## DIRECTIONS
Every line of the listing below from the one with "Datenschutzerklärung (78, 2528)" up to and including the one with "homepage (600, 159)" should be retyped exactly, and nothing else; pictures are not part of the copy.

## EXTRACTED RECORDS
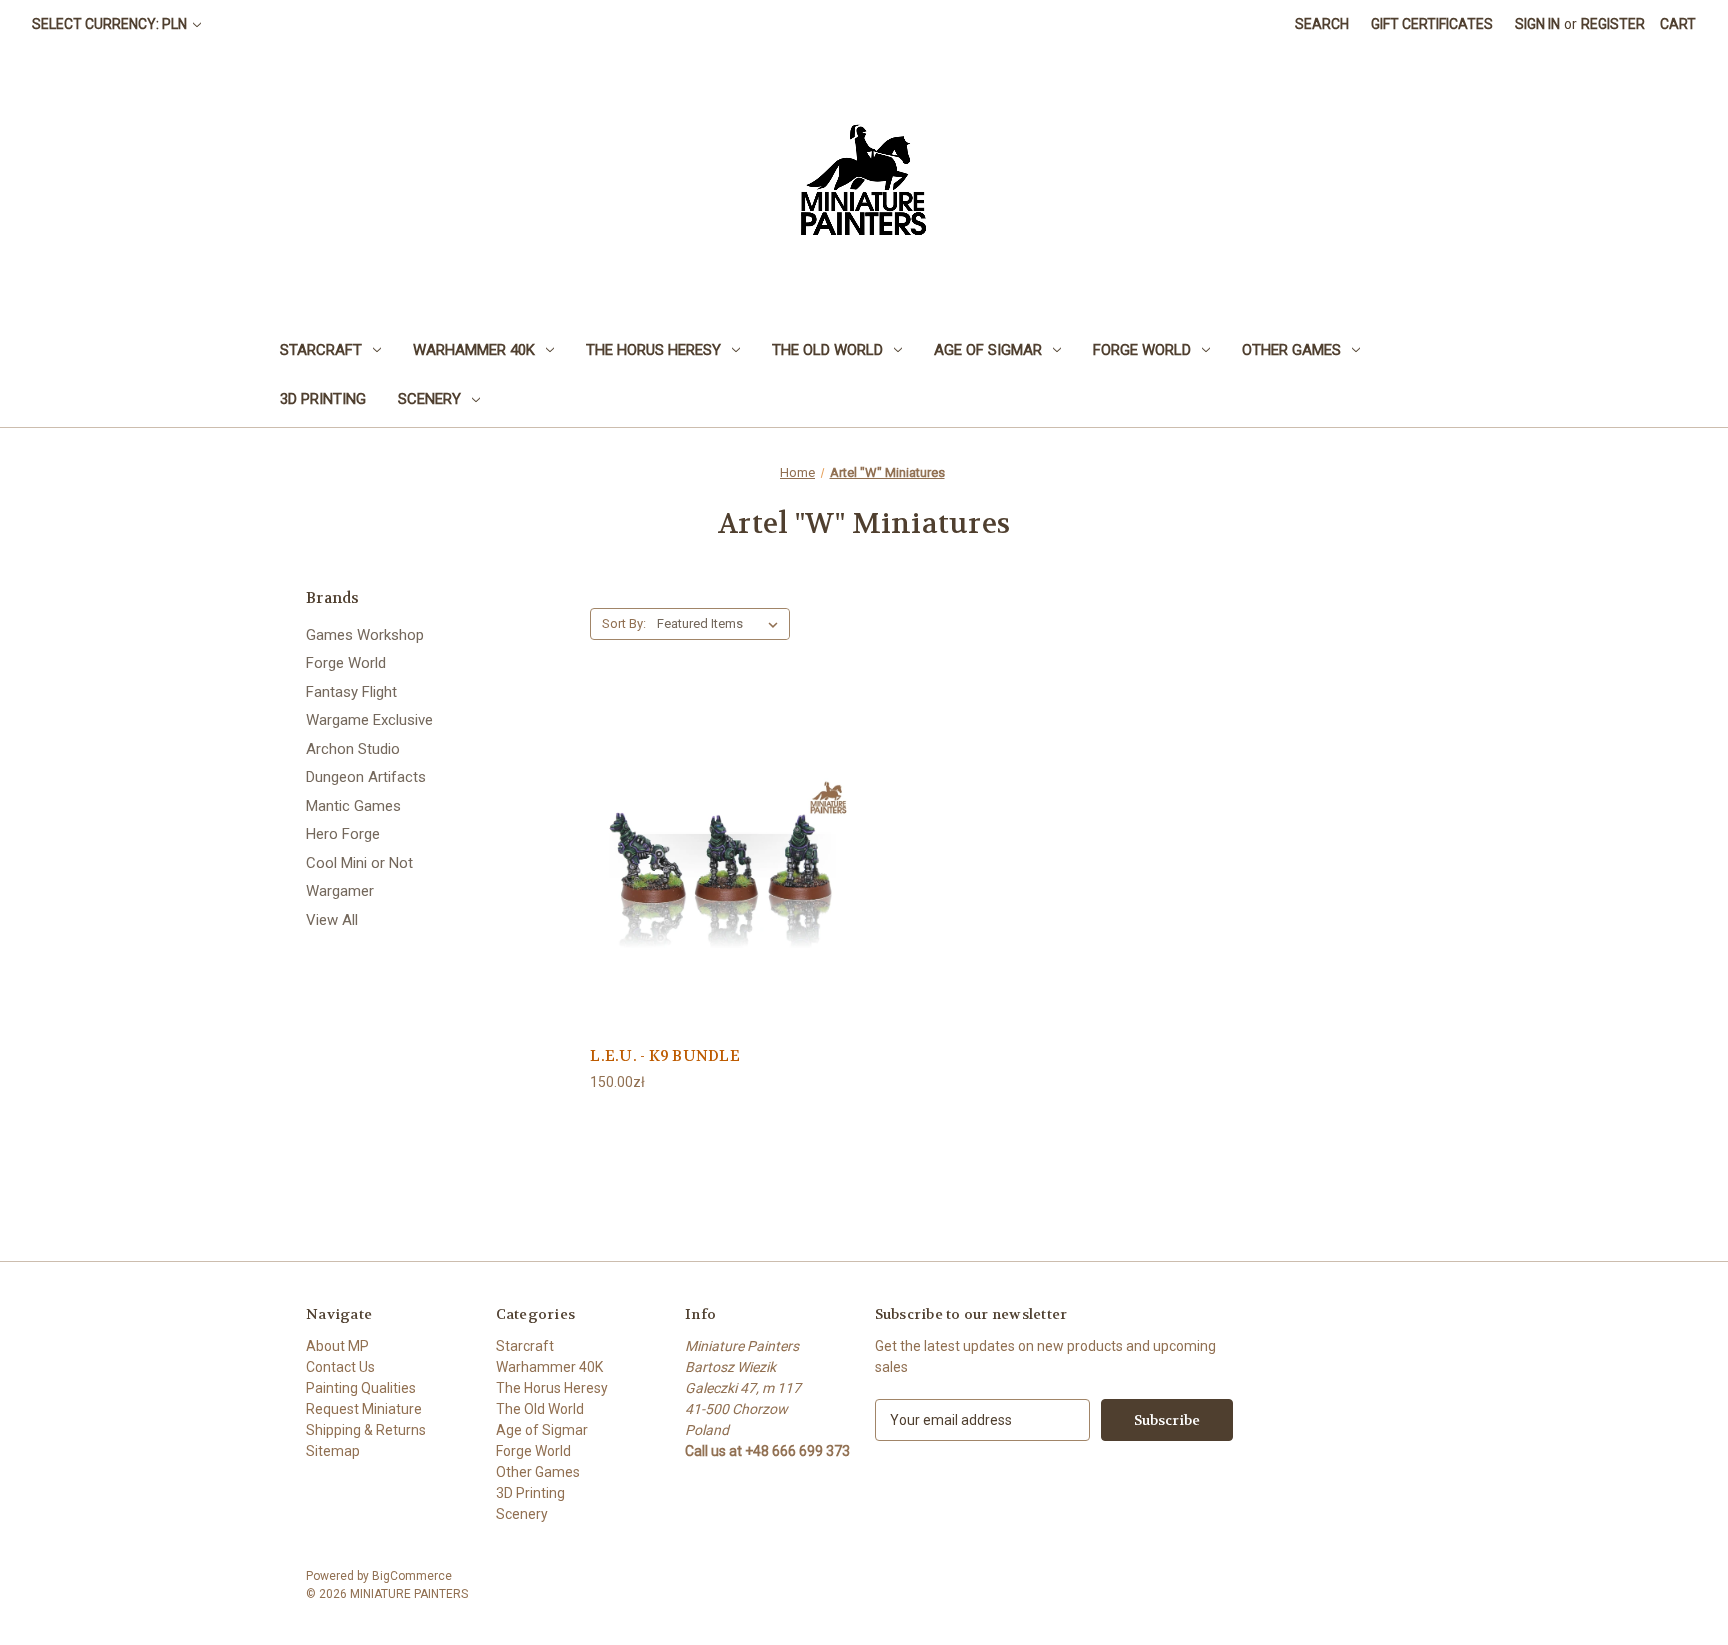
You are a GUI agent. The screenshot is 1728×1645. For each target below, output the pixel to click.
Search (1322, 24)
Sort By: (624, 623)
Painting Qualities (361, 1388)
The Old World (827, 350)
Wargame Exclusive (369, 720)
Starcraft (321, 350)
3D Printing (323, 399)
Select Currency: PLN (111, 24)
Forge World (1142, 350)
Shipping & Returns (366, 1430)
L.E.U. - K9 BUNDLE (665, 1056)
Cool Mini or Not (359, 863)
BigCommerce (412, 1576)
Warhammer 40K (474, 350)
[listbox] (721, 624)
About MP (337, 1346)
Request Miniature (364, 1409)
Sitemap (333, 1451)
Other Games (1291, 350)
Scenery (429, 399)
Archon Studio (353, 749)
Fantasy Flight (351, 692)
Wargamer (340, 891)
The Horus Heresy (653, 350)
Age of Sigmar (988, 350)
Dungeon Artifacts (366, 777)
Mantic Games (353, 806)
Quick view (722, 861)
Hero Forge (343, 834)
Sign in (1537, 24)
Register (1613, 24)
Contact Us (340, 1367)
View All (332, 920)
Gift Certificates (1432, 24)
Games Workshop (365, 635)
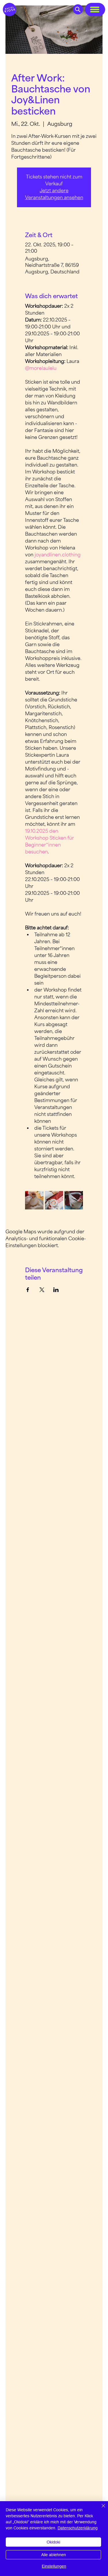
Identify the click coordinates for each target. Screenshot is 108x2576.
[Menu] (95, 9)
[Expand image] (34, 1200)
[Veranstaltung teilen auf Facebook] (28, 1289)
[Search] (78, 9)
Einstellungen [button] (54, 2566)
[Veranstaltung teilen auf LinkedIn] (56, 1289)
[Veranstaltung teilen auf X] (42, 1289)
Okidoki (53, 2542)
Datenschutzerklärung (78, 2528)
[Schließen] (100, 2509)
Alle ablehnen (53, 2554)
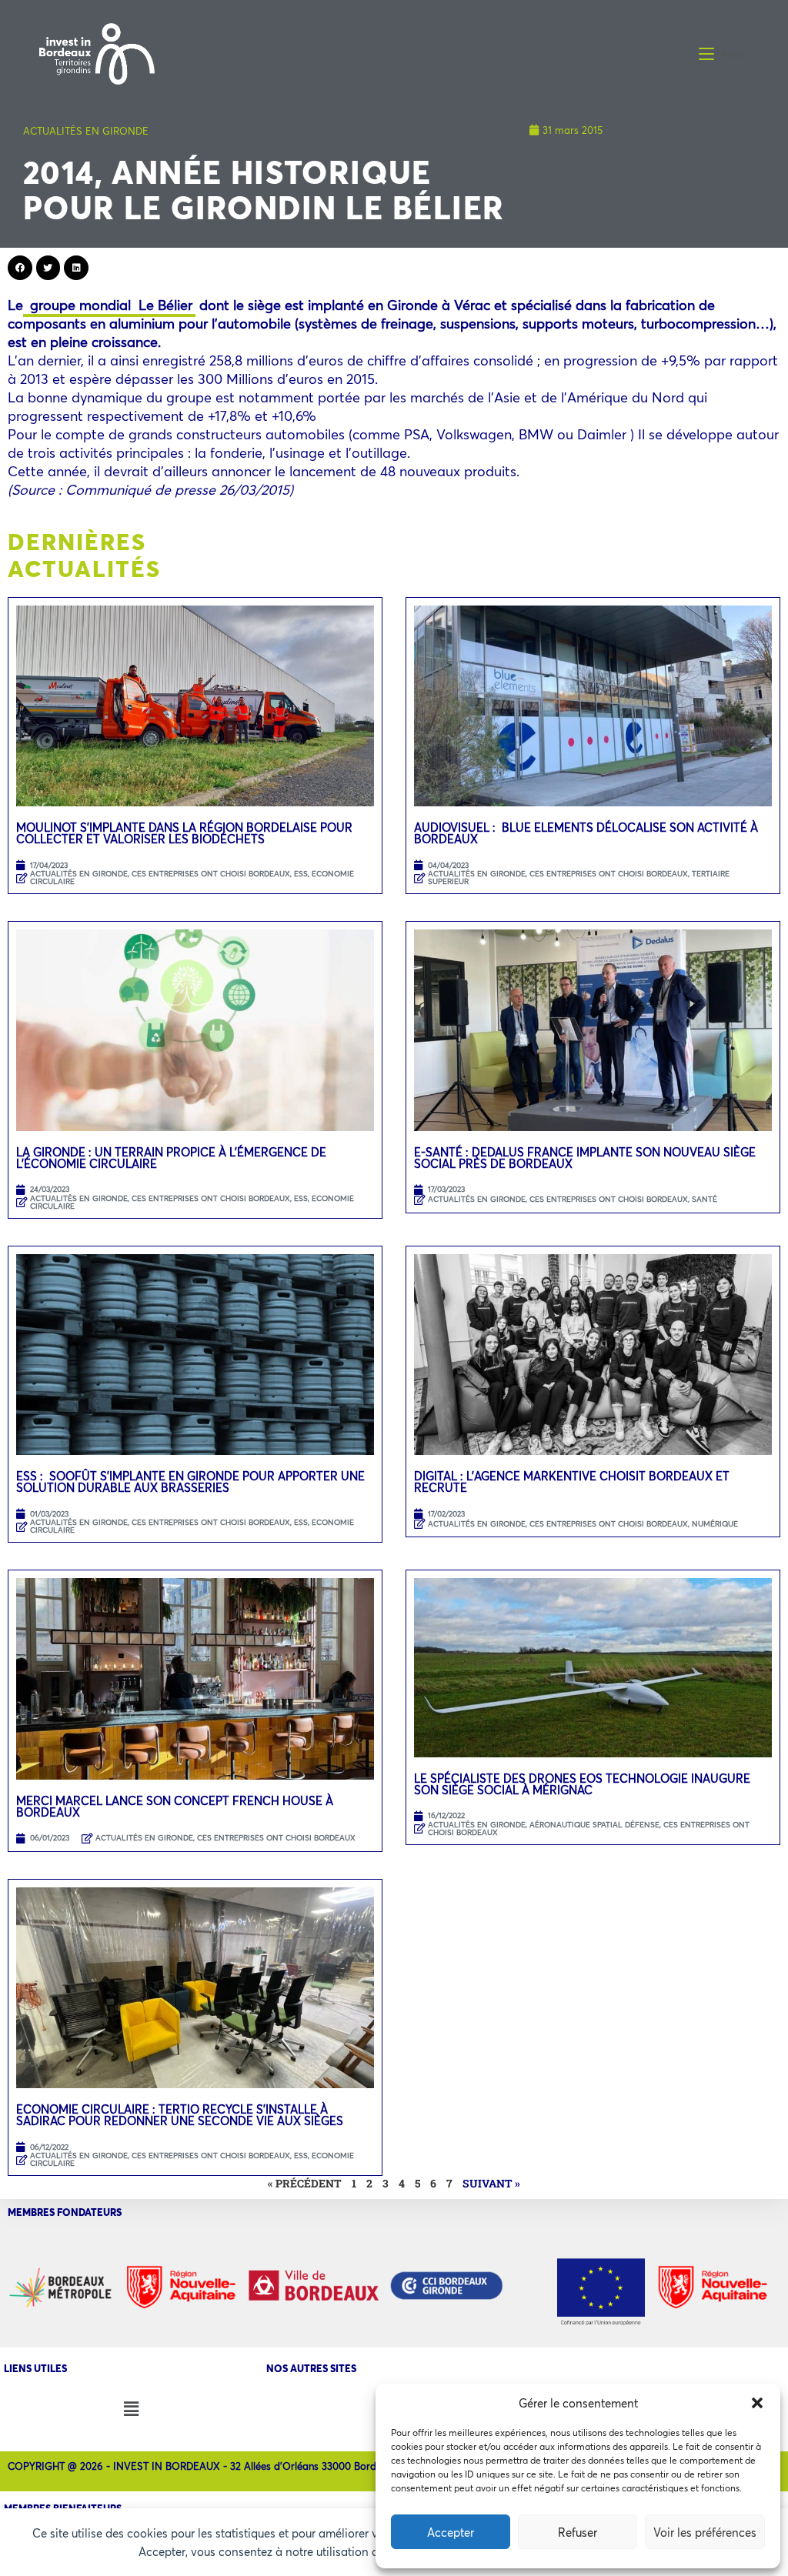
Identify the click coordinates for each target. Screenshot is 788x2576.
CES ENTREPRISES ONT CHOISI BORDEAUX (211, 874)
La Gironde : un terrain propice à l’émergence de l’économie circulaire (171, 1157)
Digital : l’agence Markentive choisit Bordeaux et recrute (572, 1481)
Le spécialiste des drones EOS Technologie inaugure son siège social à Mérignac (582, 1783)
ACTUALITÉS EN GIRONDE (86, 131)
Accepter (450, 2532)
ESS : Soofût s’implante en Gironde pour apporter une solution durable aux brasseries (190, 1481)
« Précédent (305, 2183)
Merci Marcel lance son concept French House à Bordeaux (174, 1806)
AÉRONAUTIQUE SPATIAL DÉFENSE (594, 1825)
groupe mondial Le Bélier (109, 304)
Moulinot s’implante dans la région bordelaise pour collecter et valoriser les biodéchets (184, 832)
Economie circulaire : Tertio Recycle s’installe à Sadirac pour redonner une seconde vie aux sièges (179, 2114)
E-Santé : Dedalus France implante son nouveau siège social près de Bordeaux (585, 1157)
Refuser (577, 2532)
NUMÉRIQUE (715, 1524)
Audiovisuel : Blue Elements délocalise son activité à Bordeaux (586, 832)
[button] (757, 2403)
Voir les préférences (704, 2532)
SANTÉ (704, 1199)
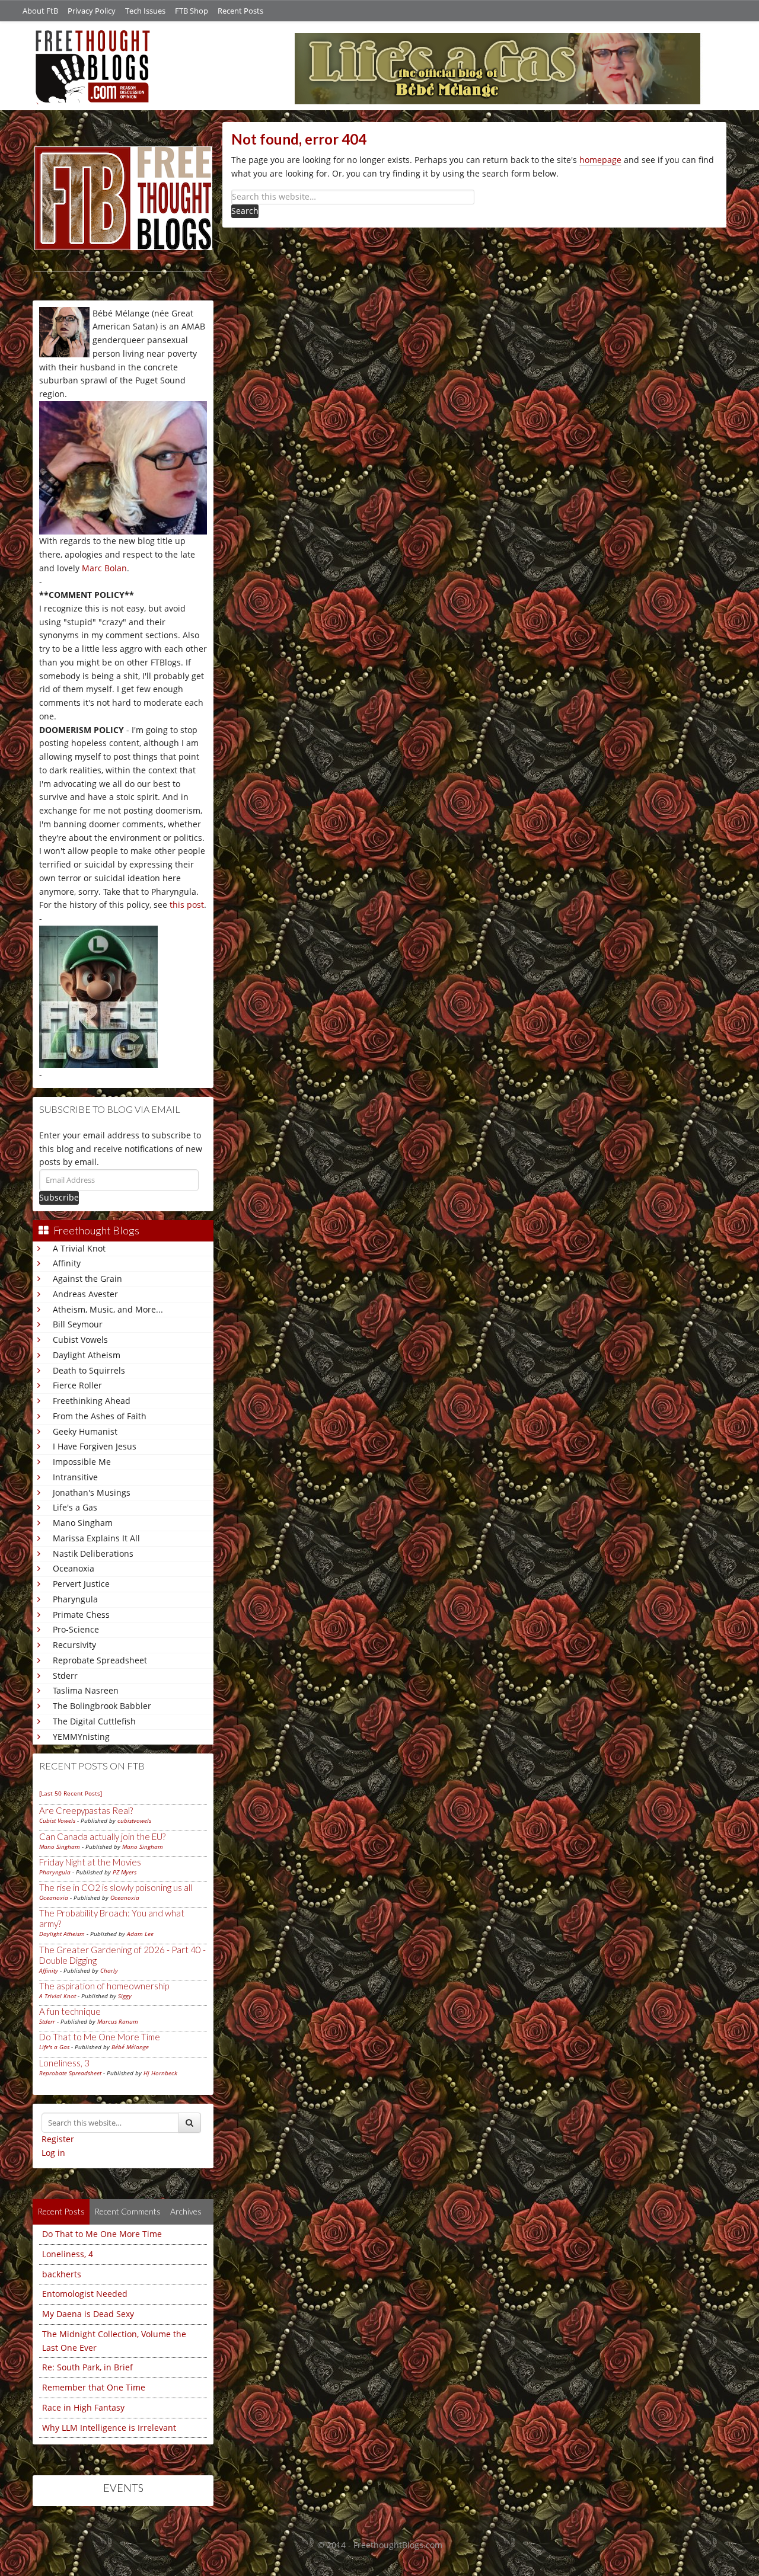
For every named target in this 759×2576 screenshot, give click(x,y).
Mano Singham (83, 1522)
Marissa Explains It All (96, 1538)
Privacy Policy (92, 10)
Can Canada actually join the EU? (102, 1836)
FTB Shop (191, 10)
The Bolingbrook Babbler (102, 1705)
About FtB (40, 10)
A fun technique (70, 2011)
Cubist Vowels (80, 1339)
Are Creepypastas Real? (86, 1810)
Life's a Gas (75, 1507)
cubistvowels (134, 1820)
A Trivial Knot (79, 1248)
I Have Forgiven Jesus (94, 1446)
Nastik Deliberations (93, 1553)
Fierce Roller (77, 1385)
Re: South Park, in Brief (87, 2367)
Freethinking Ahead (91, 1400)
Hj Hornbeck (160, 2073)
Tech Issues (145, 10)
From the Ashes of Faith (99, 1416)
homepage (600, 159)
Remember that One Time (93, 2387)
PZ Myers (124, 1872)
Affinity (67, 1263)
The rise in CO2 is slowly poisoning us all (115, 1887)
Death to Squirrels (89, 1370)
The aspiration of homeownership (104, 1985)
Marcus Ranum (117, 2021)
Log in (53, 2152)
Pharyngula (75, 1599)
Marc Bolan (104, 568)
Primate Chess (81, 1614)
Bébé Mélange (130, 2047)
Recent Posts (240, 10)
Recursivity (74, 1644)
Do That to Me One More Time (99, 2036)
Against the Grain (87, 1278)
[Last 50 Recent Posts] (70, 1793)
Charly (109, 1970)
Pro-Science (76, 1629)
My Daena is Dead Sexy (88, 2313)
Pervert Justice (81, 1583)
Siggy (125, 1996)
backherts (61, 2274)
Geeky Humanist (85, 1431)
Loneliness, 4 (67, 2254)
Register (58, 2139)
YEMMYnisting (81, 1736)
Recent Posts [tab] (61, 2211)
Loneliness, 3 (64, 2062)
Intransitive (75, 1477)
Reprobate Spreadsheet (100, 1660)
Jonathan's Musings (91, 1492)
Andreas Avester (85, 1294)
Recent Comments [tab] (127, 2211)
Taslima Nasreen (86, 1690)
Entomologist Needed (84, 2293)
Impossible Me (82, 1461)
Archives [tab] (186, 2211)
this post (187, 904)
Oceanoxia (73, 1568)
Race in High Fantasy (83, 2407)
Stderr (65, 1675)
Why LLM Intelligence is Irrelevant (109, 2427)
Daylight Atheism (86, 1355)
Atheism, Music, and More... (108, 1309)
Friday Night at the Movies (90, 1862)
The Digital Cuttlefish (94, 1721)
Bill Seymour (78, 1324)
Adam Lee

## RESULT OF THIS TASK
Datenschutzerklärung (78, 2528)
[Schließen] (100, 2509)
Alle ablehnen (53, 2554)
Identify the click coordinates for each target. Screenshot is 788x2576.
CES ENTREPRISES ONT CHOISI BORDEAUX (211, 874)
La Gironde : un terrain propice à l’émergence de l’économie circulaire (171, 1157)
Digital : l’agence Markentive choisit Bordeaux et recrute (572, 1481)
Le spécialiste des drones EOS Technologie inaugure son siège social à Mérignac (582, 1783)
ACTUALITÉS EN GIRONDE (86, 131)
Accepter (450, 2532)
ESS : Soofût s’implante en Gironde pour apporter une solution durable aux brasseries (190, 1481)
« Précédent (305, 2183)
Merci Marcel lance son concept French House à Bordeaux (174, 1806)
AÉRONAUTIQUE SPATIAL DÉFENSE (594, 1825)
groupe mondial Le Bélier (109, 304)
Moulinot s’implante dans la région bordelaise pour collecter et valoriser les biodéchets (184, 832)
Economie circulaire : Tertio Recycle s’installe à Sadirac pour redonner une seconde vie aux sièges (179, 2114)
E-Santé : Dedalus France implante son nouveau siège social près de Bordeaux (585, 1157)
Refuser (577, 2532)
NUMÉRIQUE (715, 1524)
Audiovisuel : Blue Elements délocalise son activité à Bordeaux (586, 832)
[button] (757, 2403)
Voir les préférences (704, 2532)
SANTÉ (704, 1199)
For every named target in this 759×2576 screenshot, give click(x,y).
Mano Singham (83, 1522)
Marissa Explains It All (96, 1538)
Privacy Policy (92, 10)
Can Canada actually join the EU? (102, 1836)
FTB Shop (191, 10)
The Bolingbrook Babbler (102, 1705)
About FtB (40, 10)
A fun technique (70, 2011)
Cubist Vowels (80, 1339)
Are Creepypastas Real? (86, 1810)
Life's a Gas (75, 1507)
cubistvowels (134, 1820)
A Trivial Knot (79, 1248)
I Have Forgiven Jesus (94, 1446)
Nastik Deliberations (93, 1553)
Fierce Roller (77, 1385)
Re: South Park, in Brief (87, 2367)
Freethinking Ahead (91, 1400)
Hj Hornbeck (160, 2073)
Tech Issues (145, 10)
From the Ashes of Faith (99, 1416)
homepage (600, 159)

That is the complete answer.